Reverberating throughout the album is a surge of heaviness that we’ve never heard from this band before. From the moment ‘Black Lines’ opens, it’s clear that, much like British rockers You Me At Six, Mayday Parade have grown up from the lovable pop-punk scamps they once were into serious brooders with a much more mature feel. The darker, deeper tone to this album shows a side of this band that we’ve never seen before and, although we know they still pour their hearts into their music, it’s now masked by epic, anthemic alternative rock.

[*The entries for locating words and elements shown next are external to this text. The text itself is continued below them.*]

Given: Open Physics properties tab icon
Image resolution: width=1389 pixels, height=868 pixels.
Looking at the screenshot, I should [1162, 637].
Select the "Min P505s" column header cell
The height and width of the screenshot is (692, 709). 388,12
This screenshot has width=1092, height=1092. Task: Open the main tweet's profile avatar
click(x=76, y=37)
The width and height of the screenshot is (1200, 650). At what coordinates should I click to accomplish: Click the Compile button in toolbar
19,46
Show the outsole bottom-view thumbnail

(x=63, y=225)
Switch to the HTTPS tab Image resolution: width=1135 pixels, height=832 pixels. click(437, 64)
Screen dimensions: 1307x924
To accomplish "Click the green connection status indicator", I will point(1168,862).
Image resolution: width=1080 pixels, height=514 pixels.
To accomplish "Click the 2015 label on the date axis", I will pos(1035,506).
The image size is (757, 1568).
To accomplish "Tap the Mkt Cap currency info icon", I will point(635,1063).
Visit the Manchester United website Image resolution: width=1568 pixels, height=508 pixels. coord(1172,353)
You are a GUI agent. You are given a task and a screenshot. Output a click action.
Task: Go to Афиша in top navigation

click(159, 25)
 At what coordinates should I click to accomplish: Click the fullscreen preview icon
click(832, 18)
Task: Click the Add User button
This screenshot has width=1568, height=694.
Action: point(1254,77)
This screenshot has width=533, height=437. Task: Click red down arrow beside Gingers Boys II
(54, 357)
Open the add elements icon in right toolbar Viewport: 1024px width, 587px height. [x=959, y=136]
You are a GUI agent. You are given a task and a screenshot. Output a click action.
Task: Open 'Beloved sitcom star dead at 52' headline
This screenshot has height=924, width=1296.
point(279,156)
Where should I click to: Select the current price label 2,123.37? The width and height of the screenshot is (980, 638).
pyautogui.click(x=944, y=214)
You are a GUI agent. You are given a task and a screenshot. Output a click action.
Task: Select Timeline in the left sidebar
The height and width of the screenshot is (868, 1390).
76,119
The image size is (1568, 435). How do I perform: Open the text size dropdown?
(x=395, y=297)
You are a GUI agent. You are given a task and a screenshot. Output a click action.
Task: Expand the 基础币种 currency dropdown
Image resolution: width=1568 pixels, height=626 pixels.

While the harsh obscurity of this new, dark sound is undeniable in songs like ‘One Of Them Will Destroy The Other’, ‘Hollow’, and ‘Let’s Be Honest’, we’re relieved to hear that the old emotional rollercoaster that we so adore in this band is still going strong. ‘Letting Go’ is a melancholy acoustic number that takes us right back to the ‘A Lesson In Romantics’ days, while ‘Narrow’ has the classic ’00s emo sound that they have always been comfortable creating, and ‘One Of Us’ highlights those distinctive Mayday Parade vocals that make their songs hit you right where it hurts (emotionally, of course).
We can’t fault the band for heading in a new direction, especially considering how hot the underground alternative vibe is right now, and given that they released their emo-meets-pop-punk debut almost ten years ago now. Mayday Parade are growing up, but thank God they haven’t outgrown us just yet.